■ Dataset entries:
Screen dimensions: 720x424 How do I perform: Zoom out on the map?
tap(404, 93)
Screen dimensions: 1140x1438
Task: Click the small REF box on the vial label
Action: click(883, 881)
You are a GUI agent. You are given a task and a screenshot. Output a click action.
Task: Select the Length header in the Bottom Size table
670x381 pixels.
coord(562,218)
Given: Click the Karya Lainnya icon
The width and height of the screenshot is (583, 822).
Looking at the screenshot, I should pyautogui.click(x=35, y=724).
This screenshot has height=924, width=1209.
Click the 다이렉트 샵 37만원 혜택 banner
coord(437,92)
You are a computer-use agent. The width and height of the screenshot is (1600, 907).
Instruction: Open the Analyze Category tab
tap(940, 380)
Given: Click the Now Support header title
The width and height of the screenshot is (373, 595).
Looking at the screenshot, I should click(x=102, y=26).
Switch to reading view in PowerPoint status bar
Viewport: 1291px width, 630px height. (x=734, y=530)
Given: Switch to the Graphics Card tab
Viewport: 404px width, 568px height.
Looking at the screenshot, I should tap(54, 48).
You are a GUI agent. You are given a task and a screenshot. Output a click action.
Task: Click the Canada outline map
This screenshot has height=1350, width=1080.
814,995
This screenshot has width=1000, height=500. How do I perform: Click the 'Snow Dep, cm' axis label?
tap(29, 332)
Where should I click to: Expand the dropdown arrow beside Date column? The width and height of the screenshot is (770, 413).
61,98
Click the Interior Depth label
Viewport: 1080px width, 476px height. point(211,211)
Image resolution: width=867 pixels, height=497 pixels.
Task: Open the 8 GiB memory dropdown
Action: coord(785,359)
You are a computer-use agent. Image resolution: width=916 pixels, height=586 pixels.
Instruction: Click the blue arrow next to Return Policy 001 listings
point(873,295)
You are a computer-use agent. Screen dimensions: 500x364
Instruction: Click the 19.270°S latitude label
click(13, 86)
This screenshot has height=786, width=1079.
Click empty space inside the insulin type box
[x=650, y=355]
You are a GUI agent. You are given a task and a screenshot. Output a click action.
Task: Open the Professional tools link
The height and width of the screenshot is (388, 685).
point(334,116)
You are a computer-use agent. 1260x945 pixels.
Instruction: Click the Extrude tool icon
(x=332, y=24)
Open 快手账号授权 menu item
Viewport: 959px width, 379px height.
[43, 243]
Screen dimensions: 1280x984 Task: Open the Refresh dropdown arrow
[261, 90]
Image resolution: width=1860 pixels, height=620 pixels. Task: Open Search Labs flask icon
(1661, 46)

■ Directions: Make an exact copy of each line, beginning at the one containing "Where should I" and ending with the last line of the data, and of no other line.

■ Response below:
Where should I click to: Expand the dropdown arrow beside Date column? The width and height of the screenshot is (770, 413).
61,98
Click the Interior Depth label
Viewport: 1080px width, 476px height. point(211,211)
Image resolution: width=867 pixels, height=497 pixels.
Task: Open the 8 GiB memory dropdown
Action: coord(785,359)
You are a computer-use agent. Image resolution: width=916 pixels, height=586 pixels.
Instruction: Click the blue arrow next to Return Policy 001 listings
point(873,295)
You are a computer-use agent. Screen dimensions: 500x364
Instruction: Click the 19.270°S latitude label
click(13, 86)
This screenshot has height=786, width=1079.
Click empty space inside the insulin type box
[x=650, y=355]
You are a GUI agent. You are given a task and a screenshot. Output a click action.
Task: Open the Professional tools link
The height and width of the screenshot is (388, 685).
point(334,116)
You are a computer-use agent. 1260x945 pixels.
Instruction: Click the Extrude tool icon
(x=332, y=24)
Open 快手账号授权 menu item
Viewport: 959px width, 379px height.
[43, 243]
Screen dimensions: 1280x984 Task: Open the Refresh dropdown arrow
[261, 90]
Image resolution: width=1860 pixels, height=620 pixels. Task: Open Search Labs flask icon
(1661, 46)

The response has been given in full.